*Required action*
The line containing "Task: Enable Show Crosshair in Brush Tip" marks the start of the required copy, which runs to the final line of the entries; return those lines exactly, without any pictures.

____

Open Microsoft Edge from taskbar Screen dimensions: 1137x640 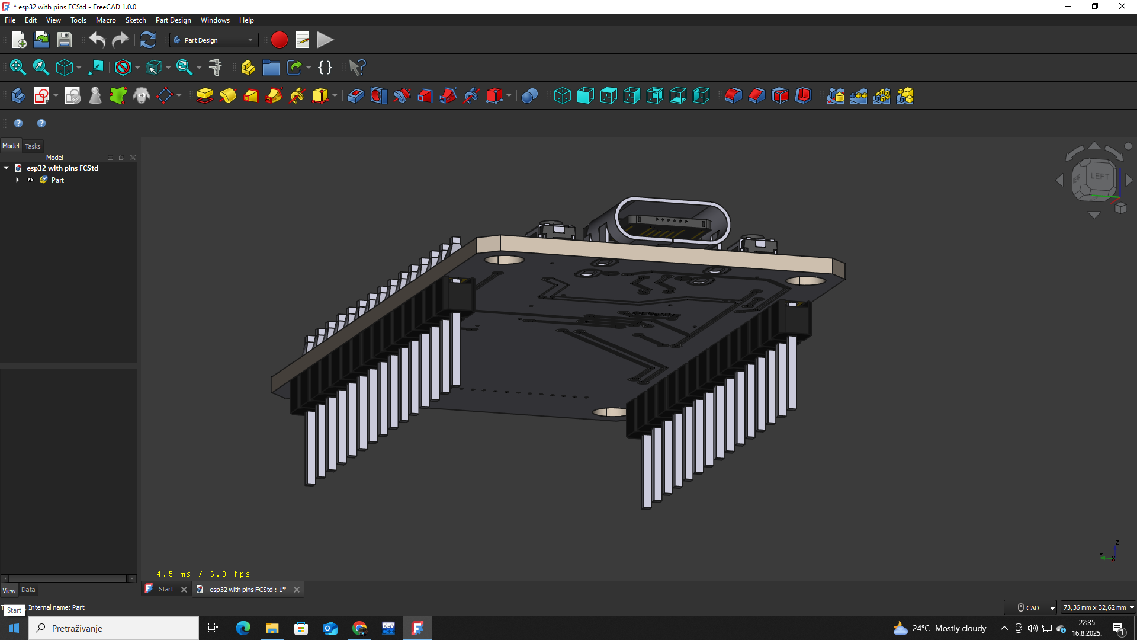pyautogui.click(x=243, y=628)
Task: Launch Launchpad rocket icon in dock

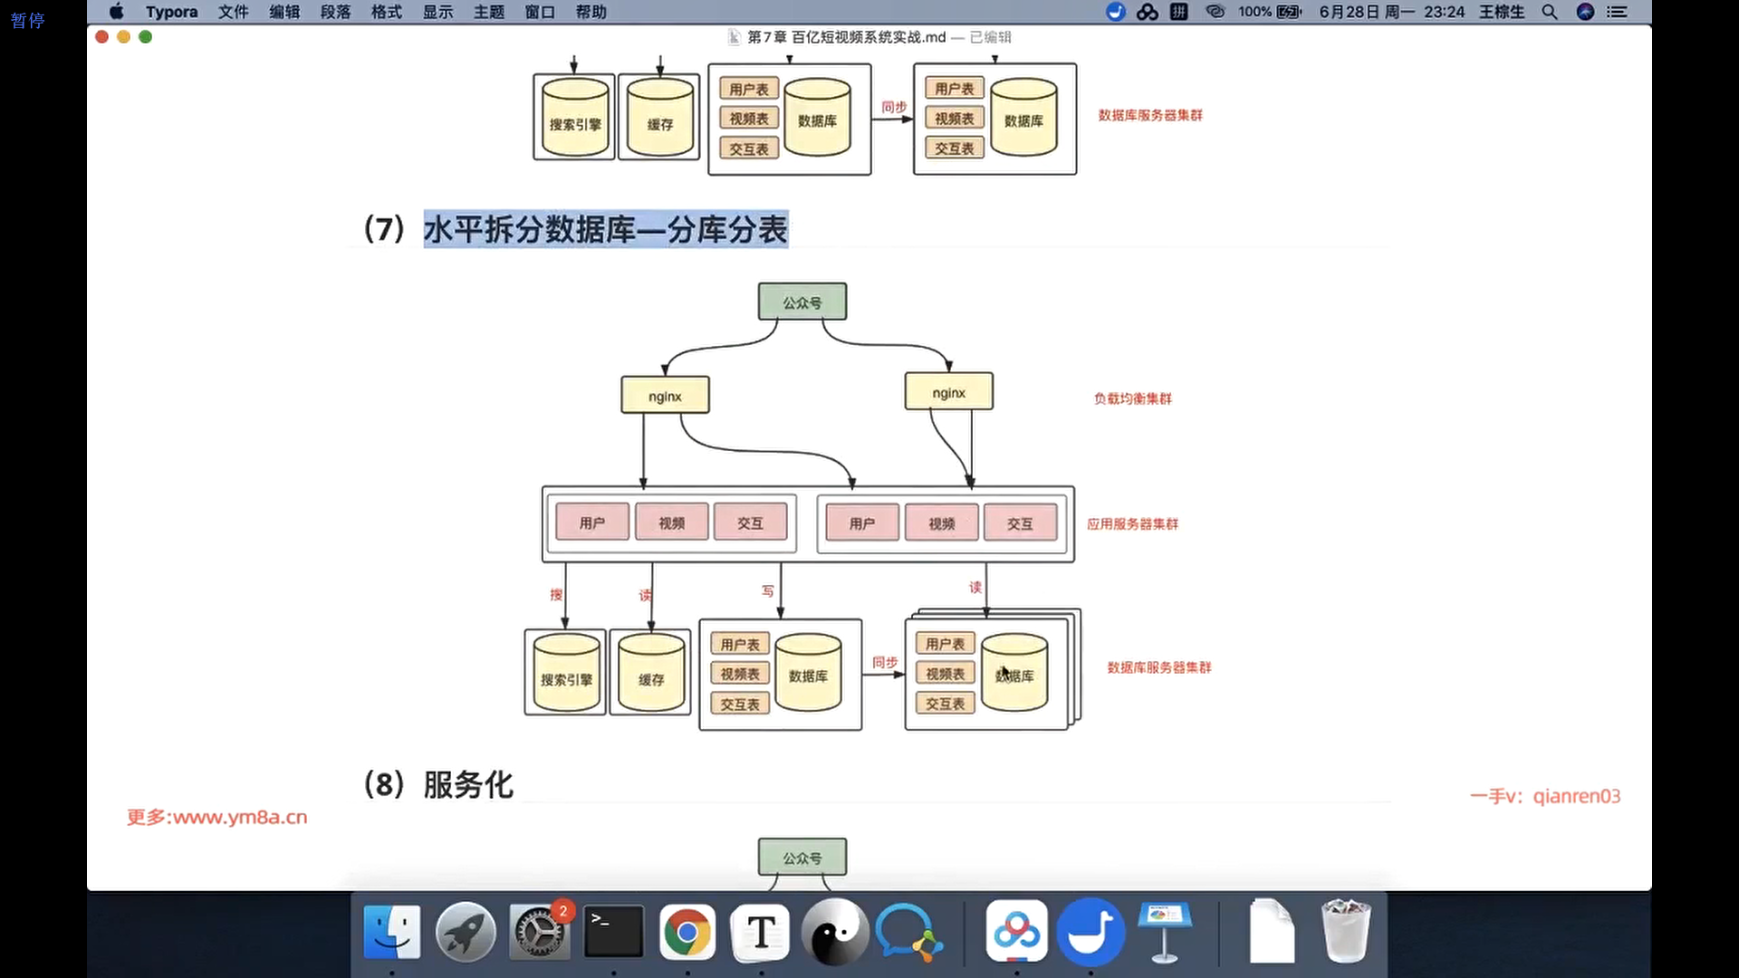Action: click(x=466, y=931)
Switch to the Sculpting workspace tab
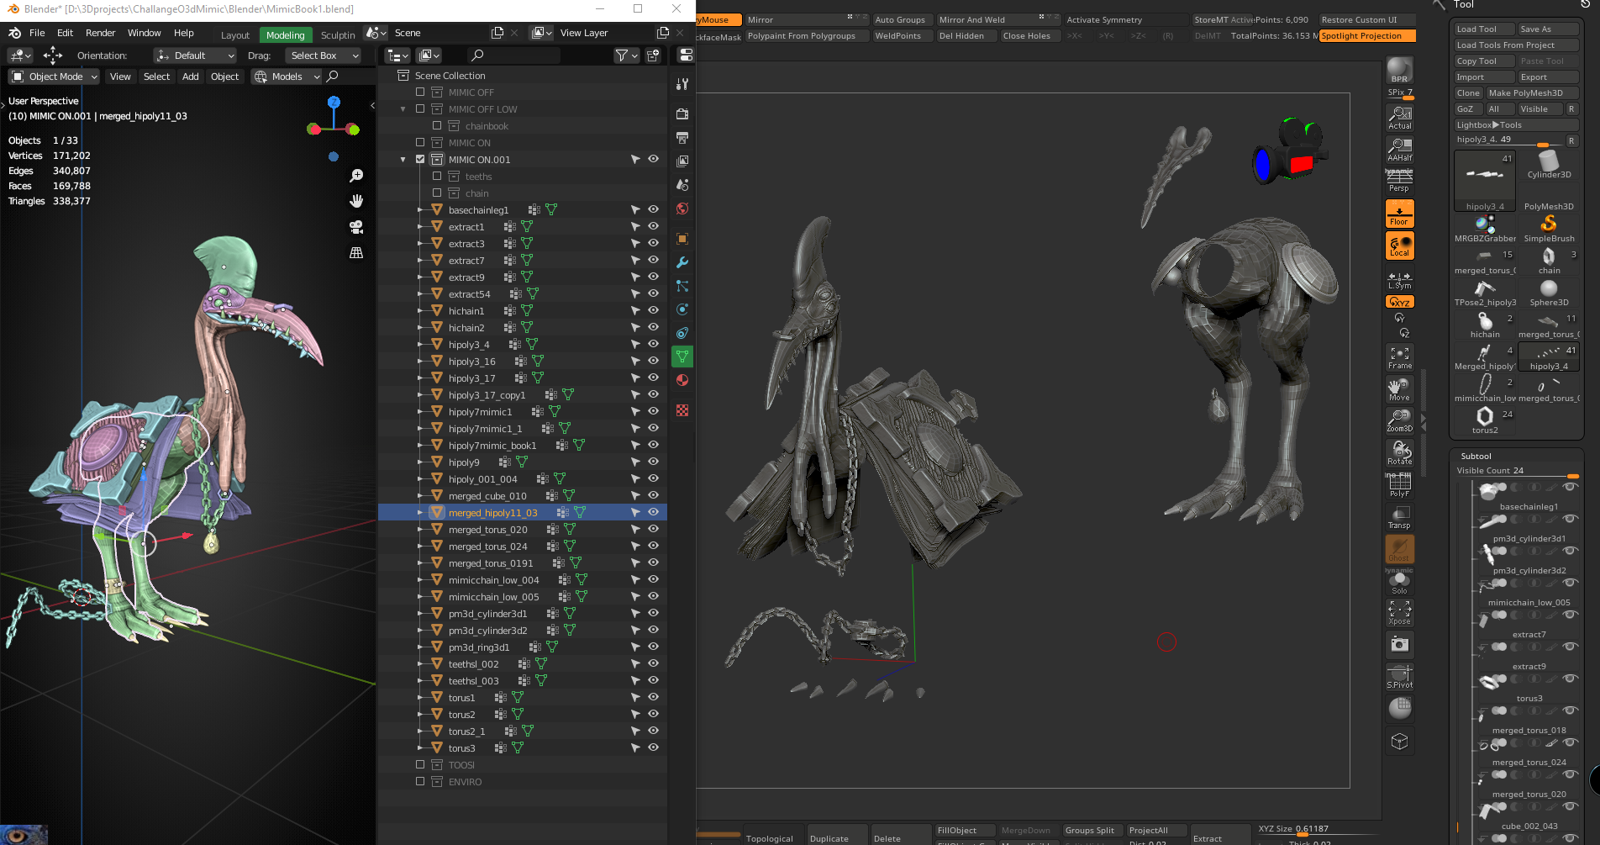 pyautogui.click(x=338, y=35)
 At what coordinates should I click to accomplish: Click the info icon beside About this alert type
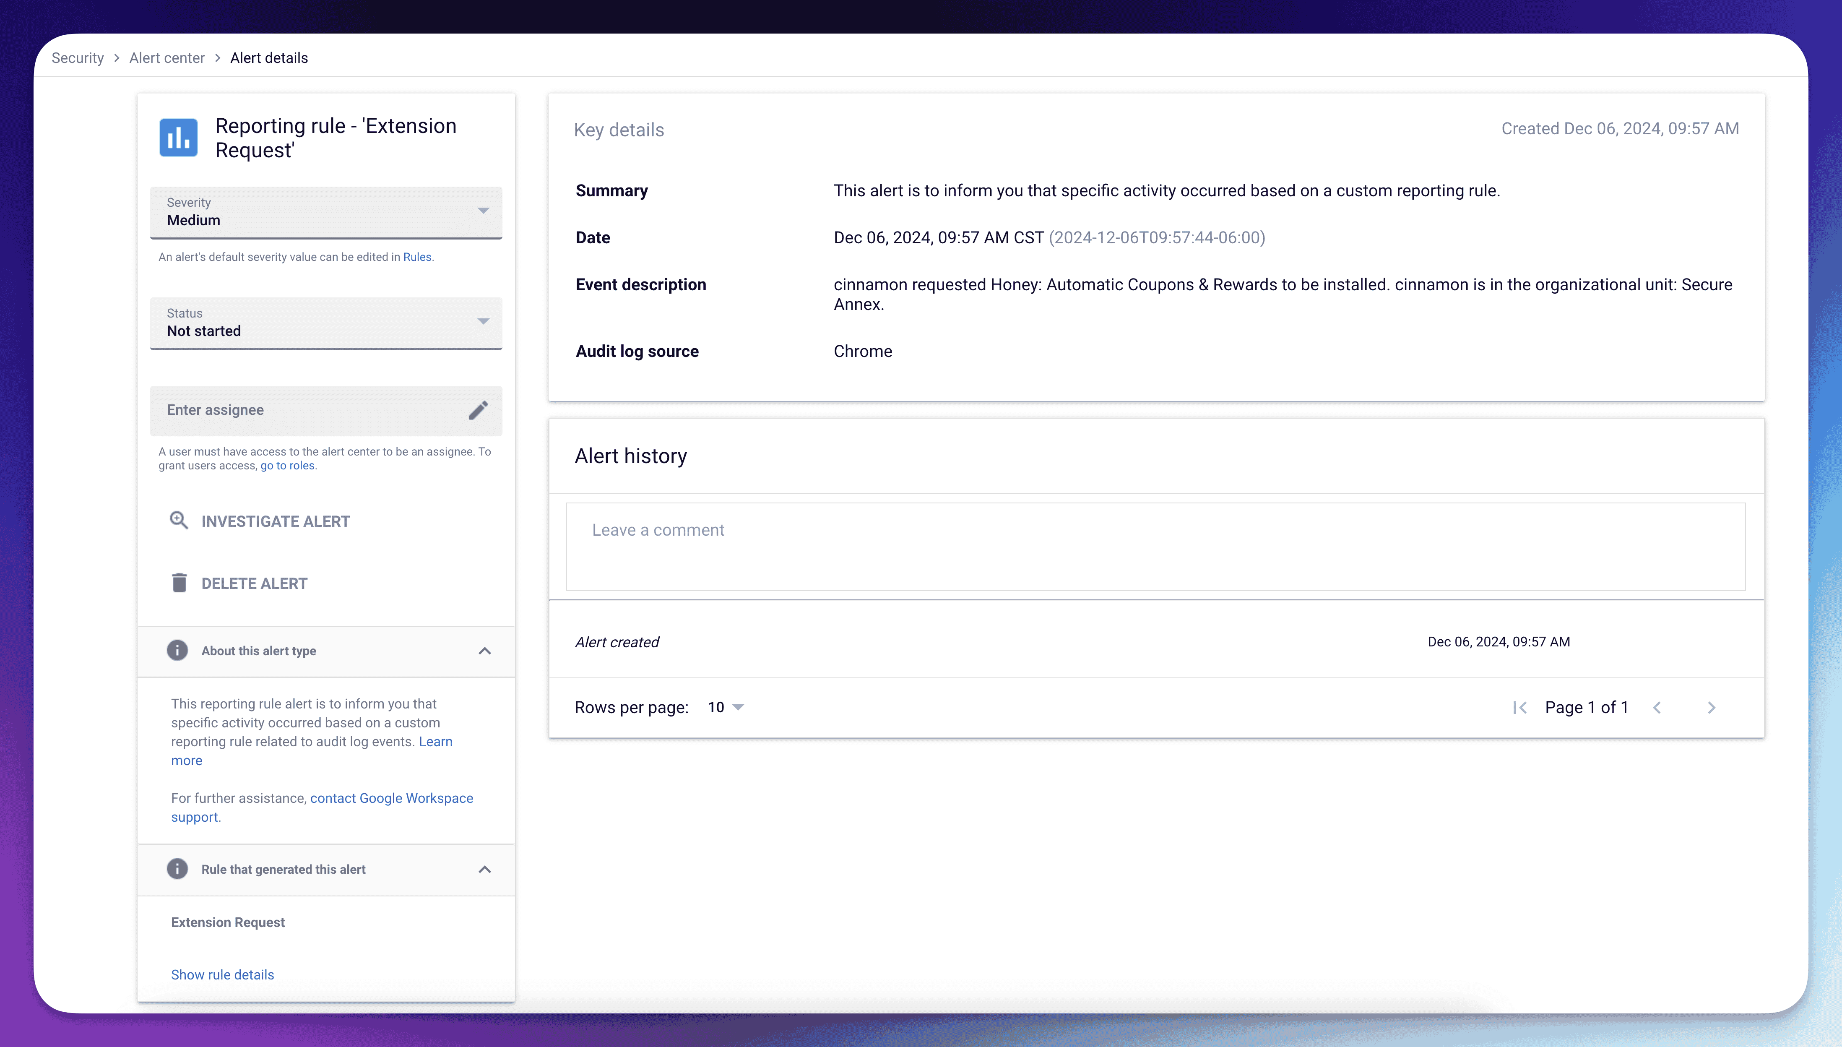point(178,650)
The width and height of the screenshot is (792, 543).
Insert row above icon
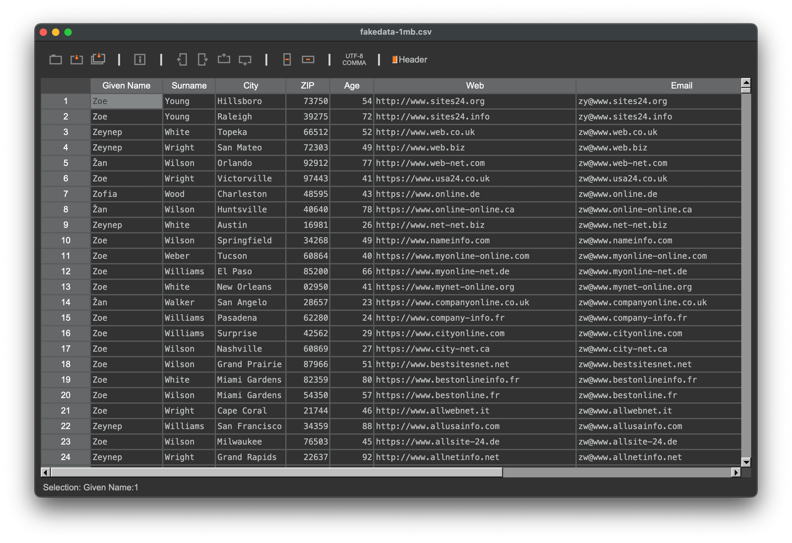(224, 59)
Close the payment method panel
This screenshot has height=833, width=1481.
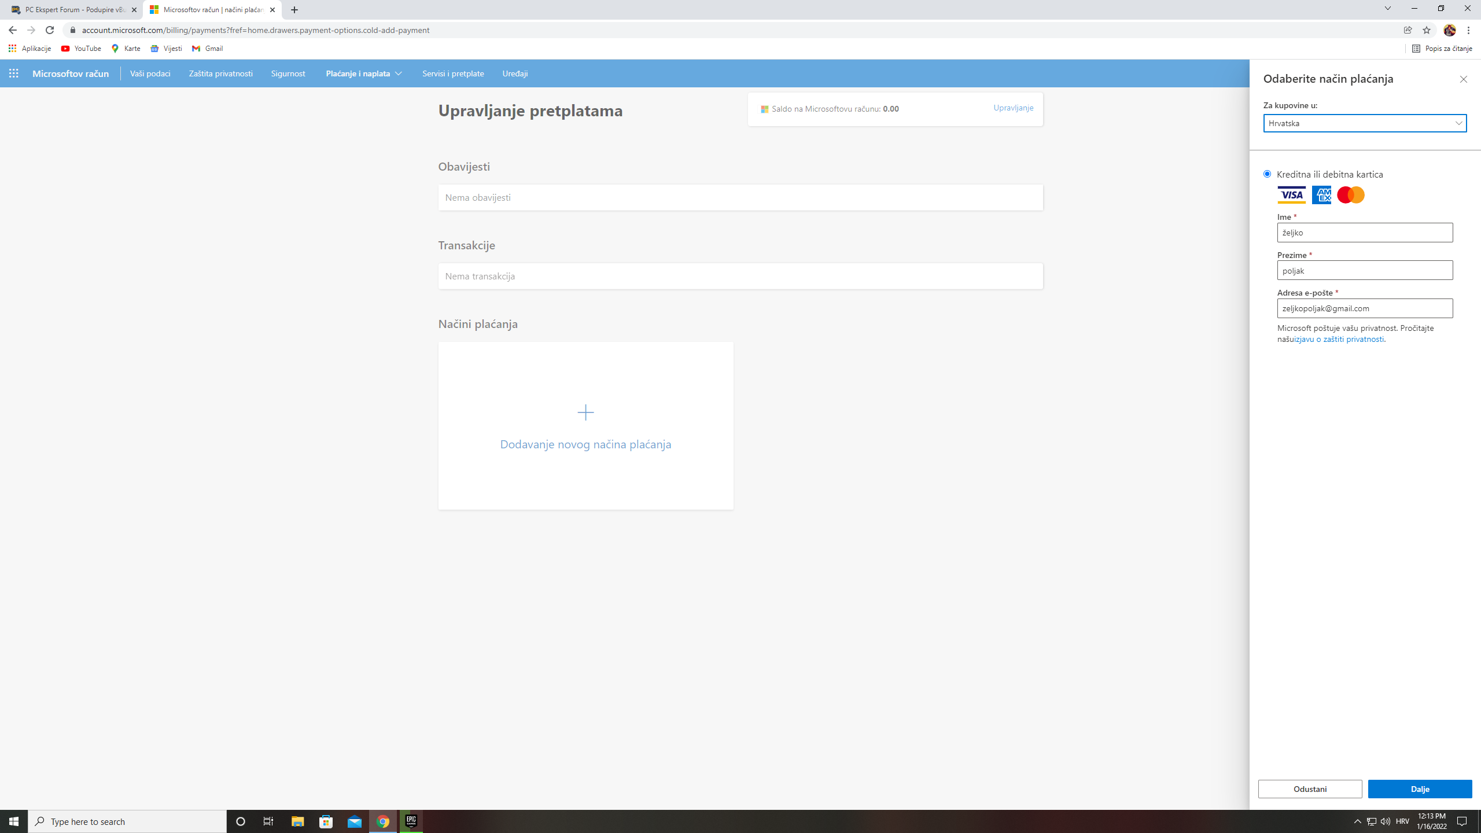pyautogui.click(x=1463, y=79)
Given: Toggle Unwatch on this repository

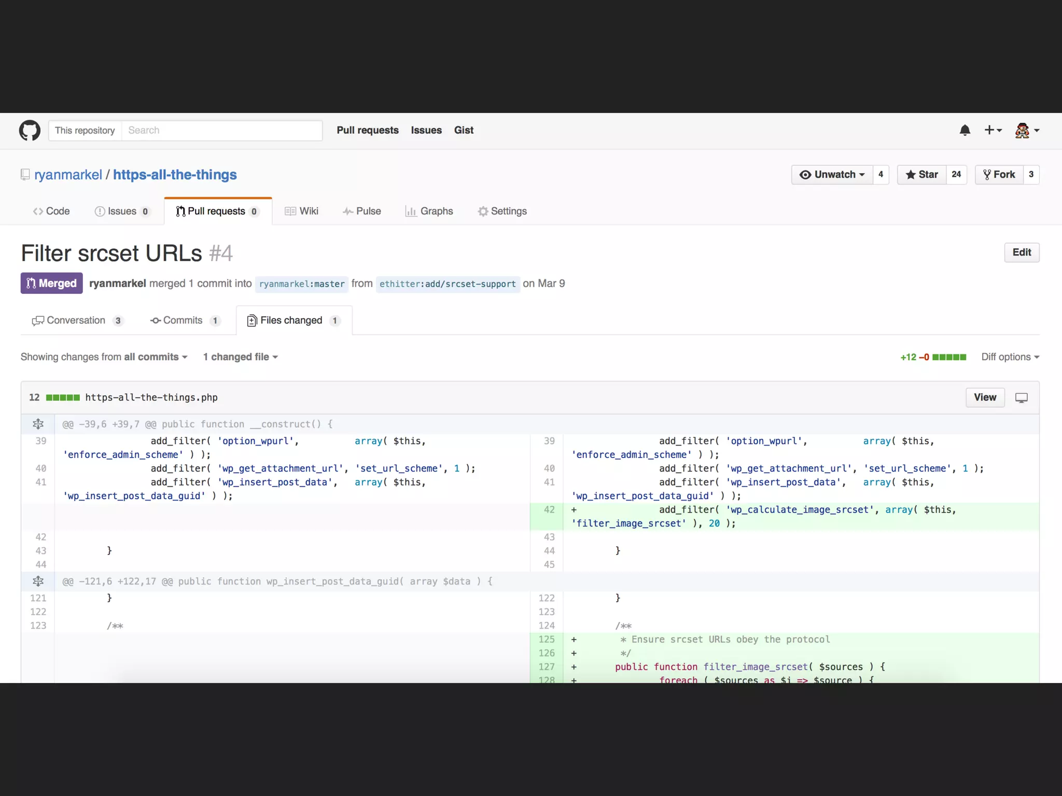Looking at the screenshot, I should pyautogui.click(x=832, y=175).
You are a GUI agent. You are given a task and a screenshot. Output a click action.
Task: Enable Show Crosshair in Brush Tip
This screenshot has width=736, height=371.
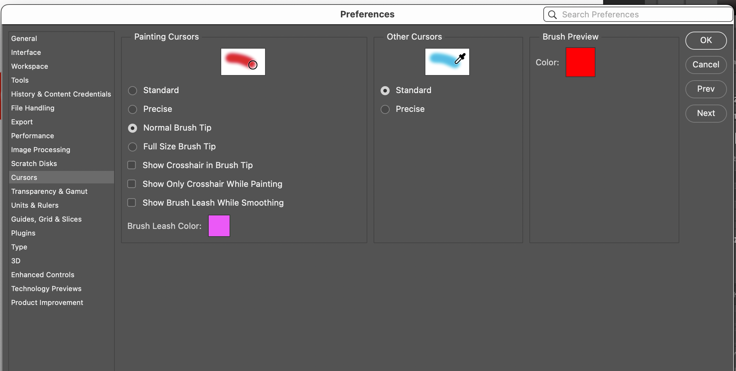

____

*Answer below*
Task: Enable Show Crosshair in Brush Tip
This screenshot has width=736, height=371.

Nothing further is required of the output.